--- BEGIN ---
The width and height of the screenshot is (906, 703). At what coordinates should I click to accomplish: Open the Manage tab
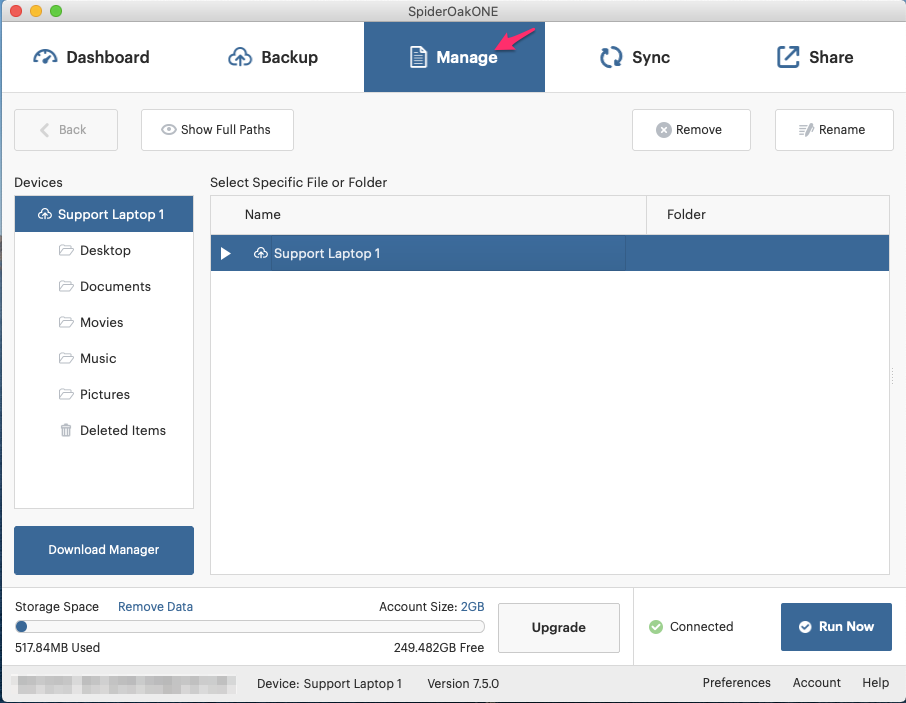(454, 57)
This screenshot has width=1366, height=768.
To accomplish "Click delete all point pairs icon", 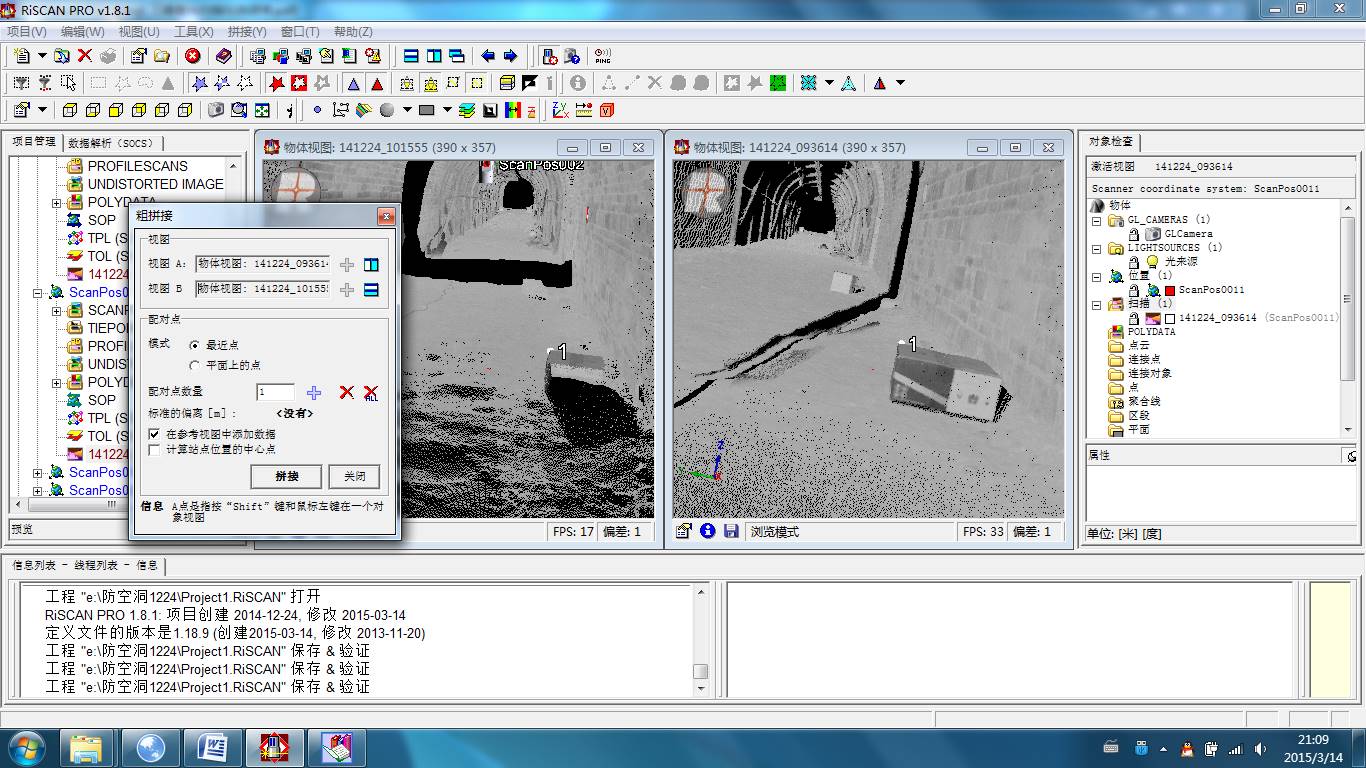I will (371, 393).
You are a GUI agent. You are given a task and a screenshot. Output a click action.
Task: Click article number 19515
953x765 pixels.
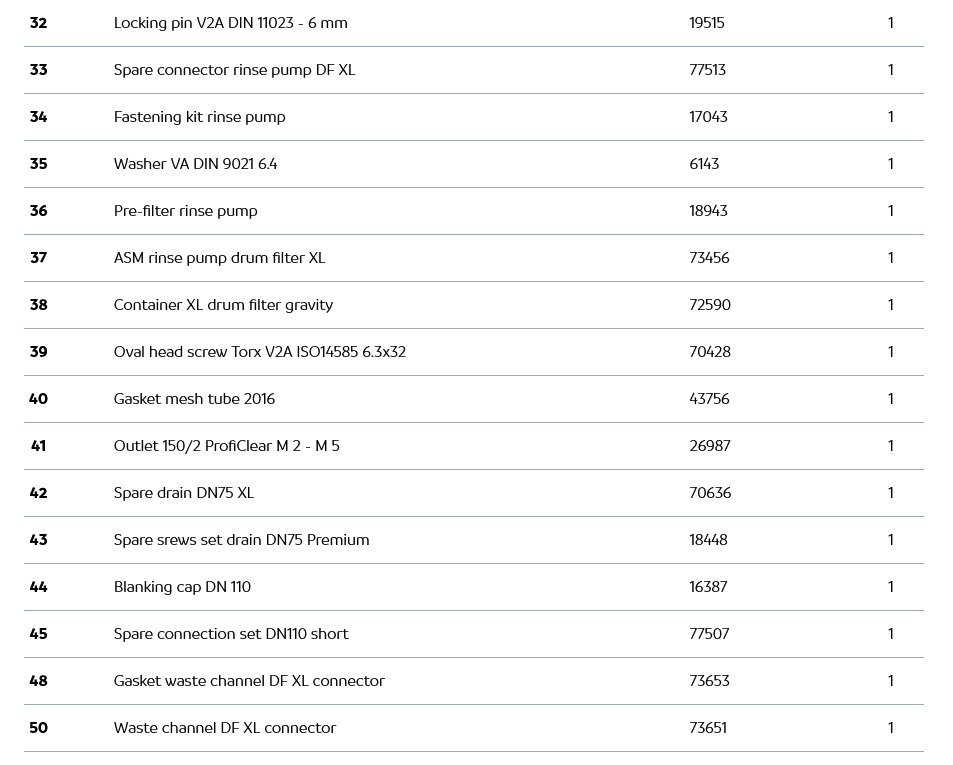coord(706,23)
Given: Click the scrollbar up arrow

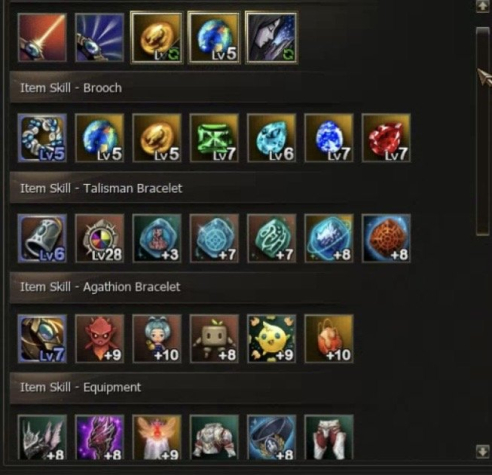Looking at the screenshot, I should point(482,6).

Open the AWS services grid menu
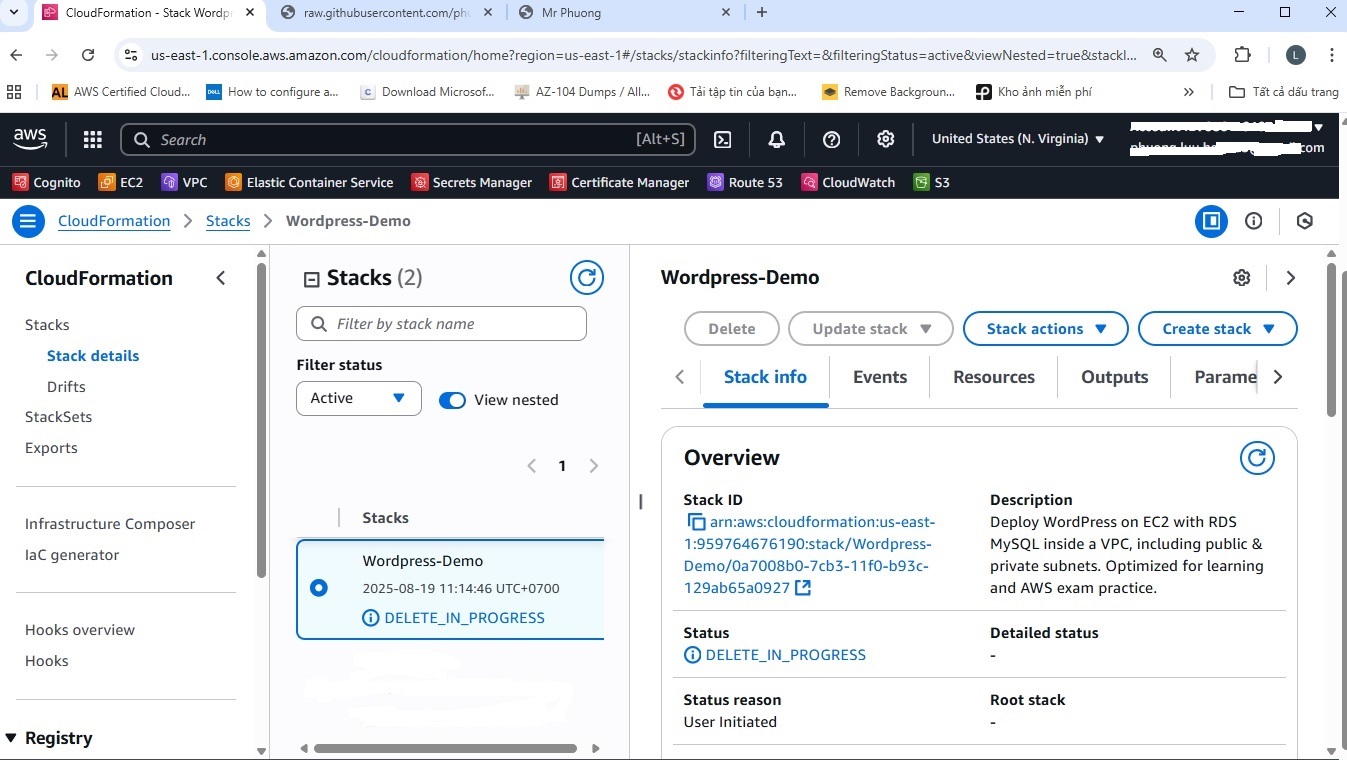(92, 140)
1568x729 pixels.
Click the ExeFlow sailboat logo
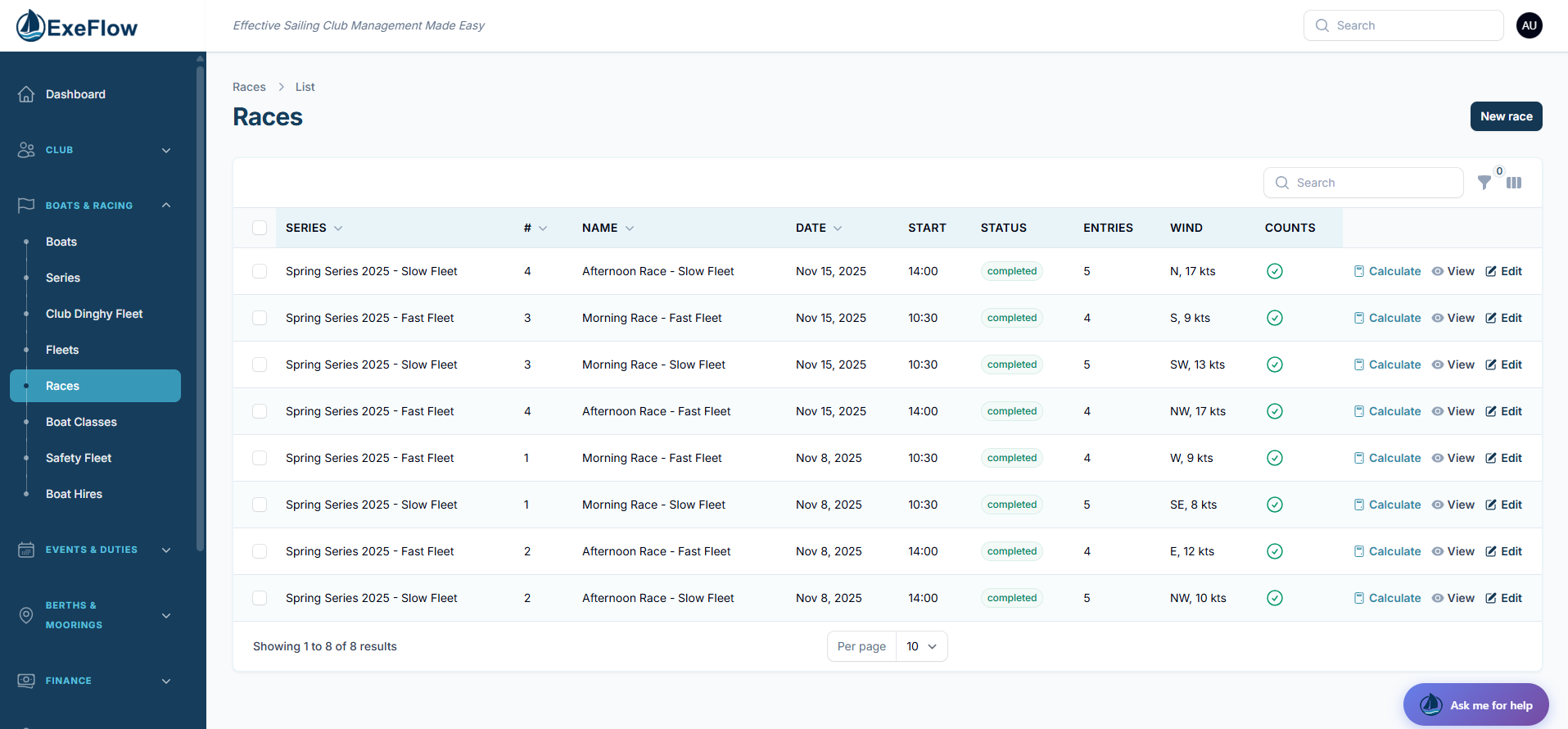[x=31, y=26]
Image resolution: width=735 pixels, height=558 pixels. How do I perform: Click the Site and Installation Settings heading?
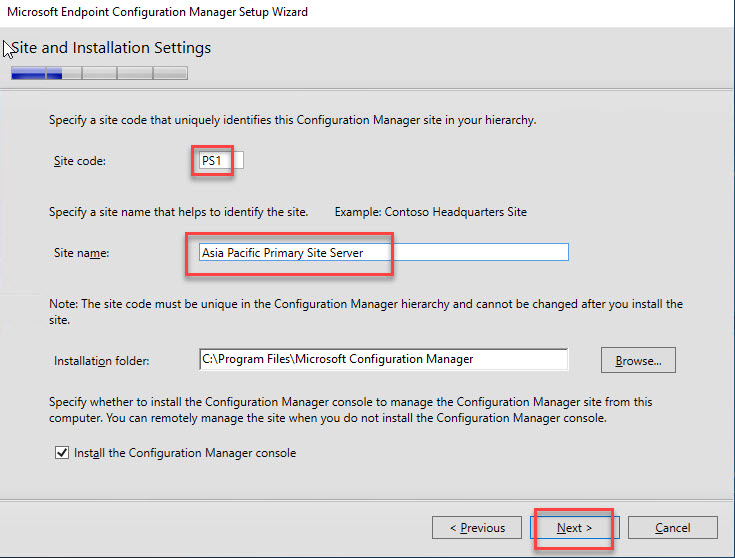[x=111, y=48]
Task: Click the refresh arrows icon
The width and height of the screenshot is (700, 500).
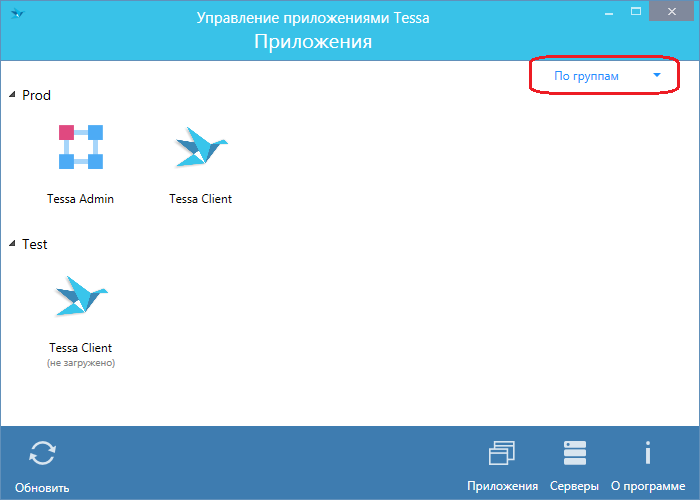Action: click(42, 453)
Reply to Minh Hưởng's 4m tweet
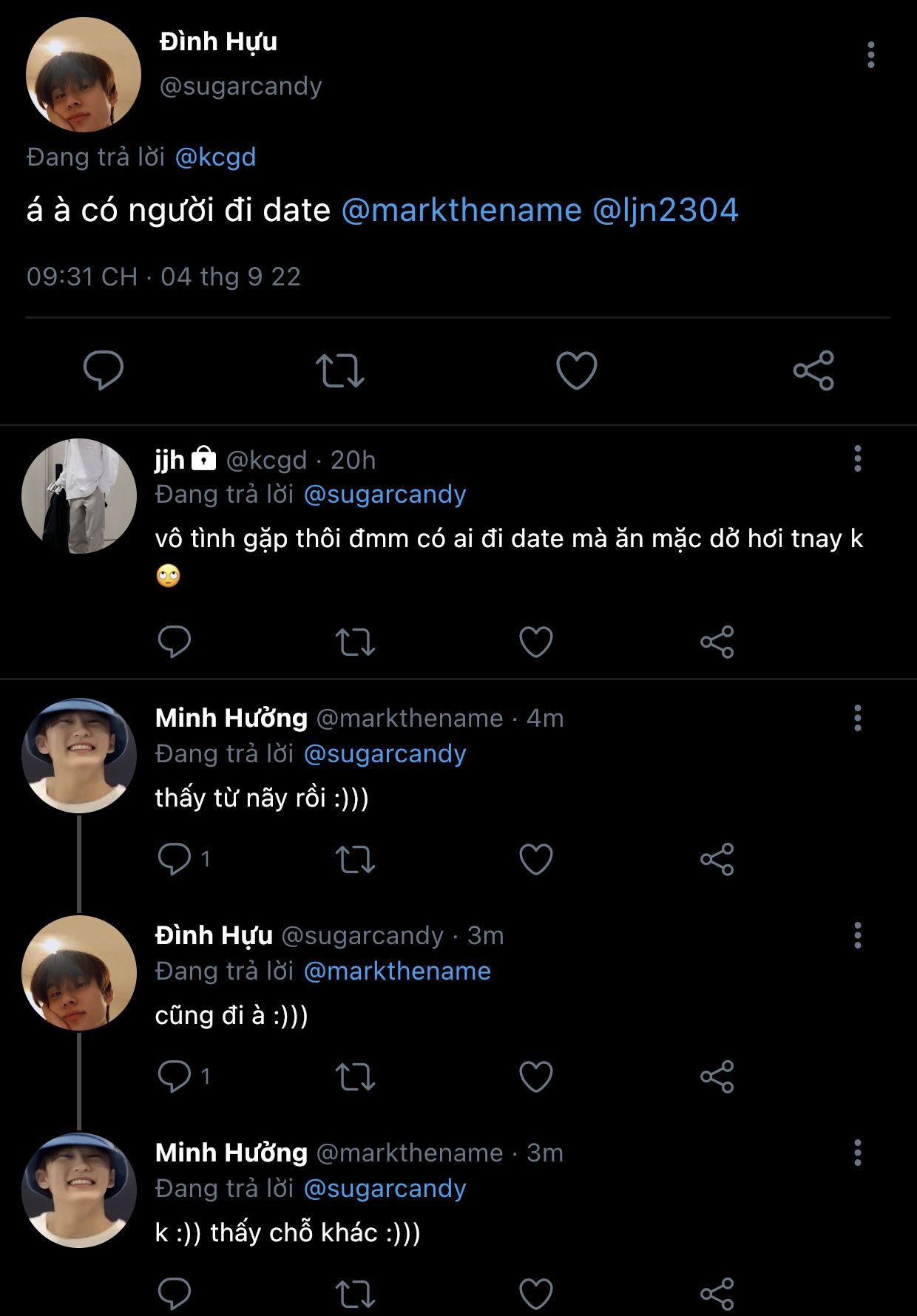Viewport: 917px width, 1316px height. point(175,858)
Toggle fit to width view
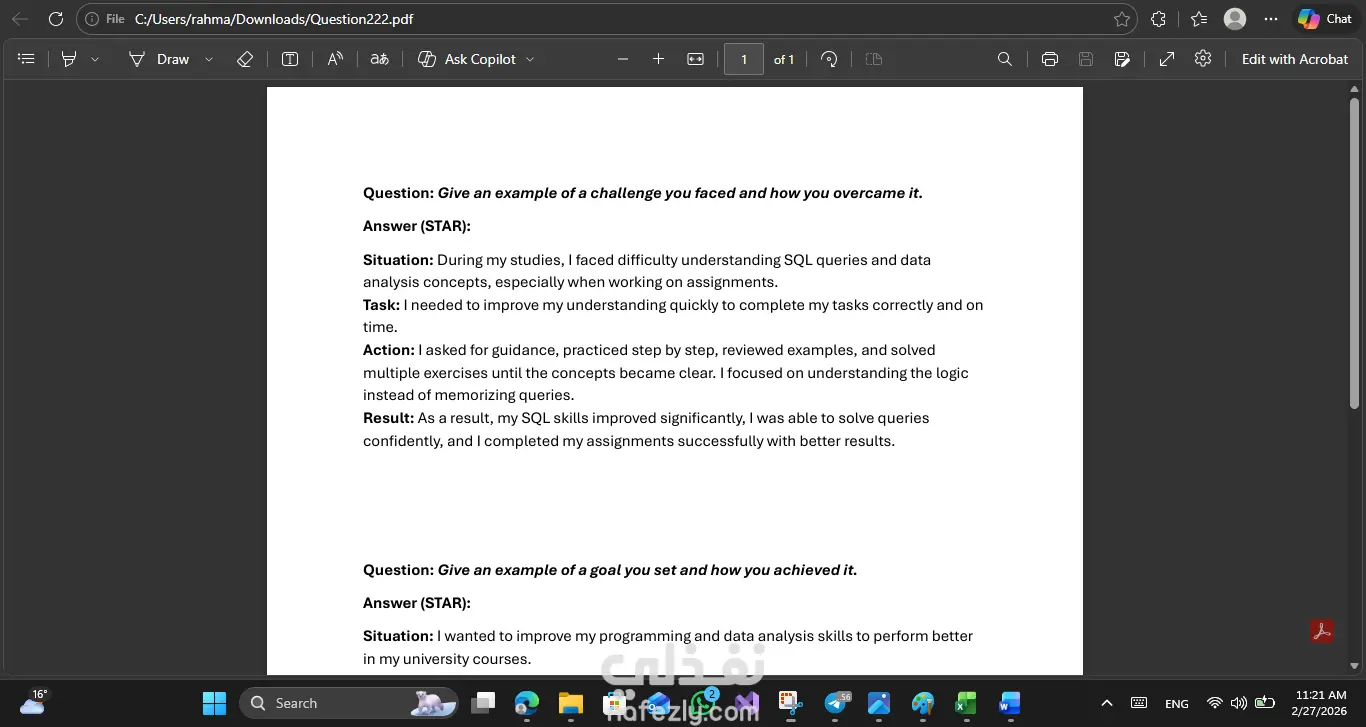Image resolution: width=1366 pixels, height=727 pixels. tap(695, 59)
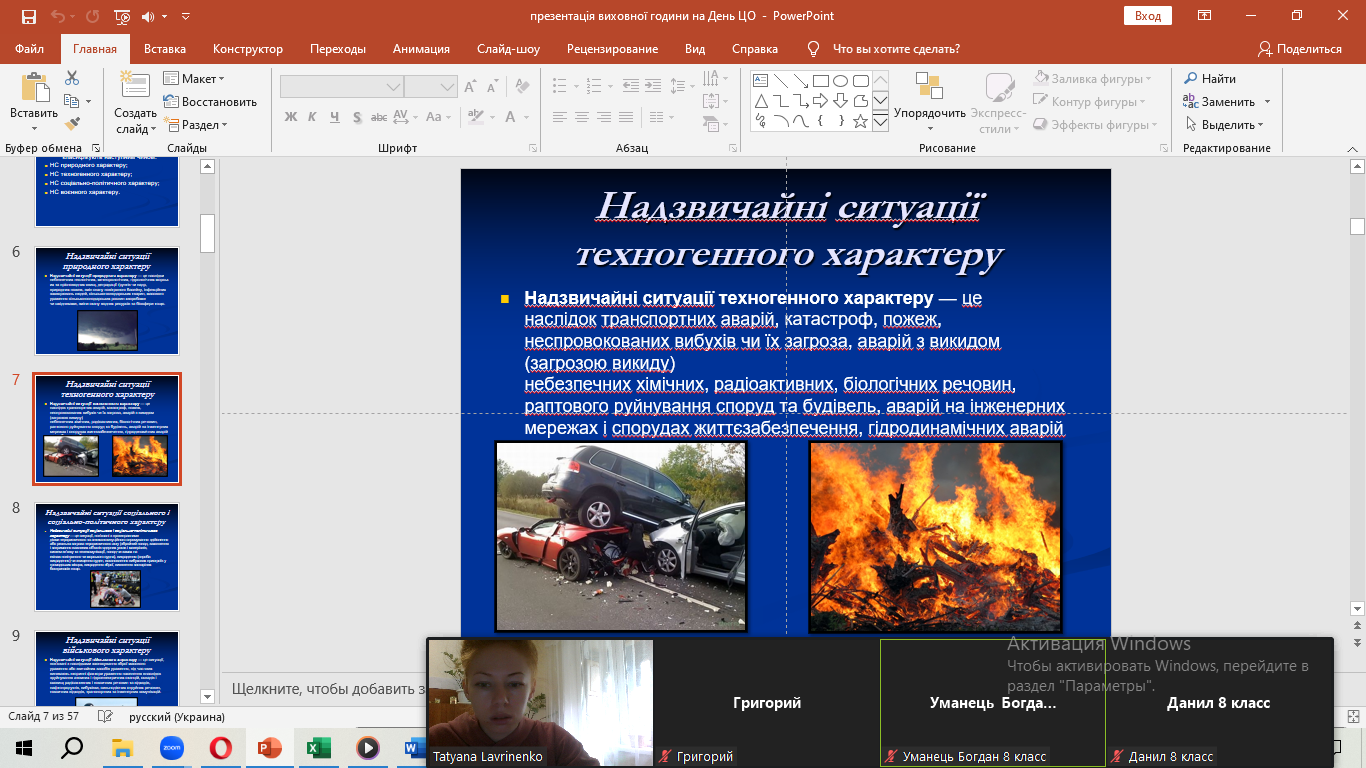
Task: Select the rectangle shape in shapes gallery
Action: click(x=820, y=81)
--- END ---
• WHAT YOU SHOULD DO
Can you rewrite the records from the line with "Image resolution: width=735" through the line with "Action: click(42, 453)", swapping "refresh" for "reload" and keeping everything else the same, with the pictures left out?

• WORKED SOLUTION
Image resolution: width=735 pixels, height=558 pixels. How do I perform: Click the Site and Installation Settings heading?
[x=111, y=48]
Task: Click the reload arrows icon
The width and height of the screenshot is (700, 500).
Action: click(42, 453)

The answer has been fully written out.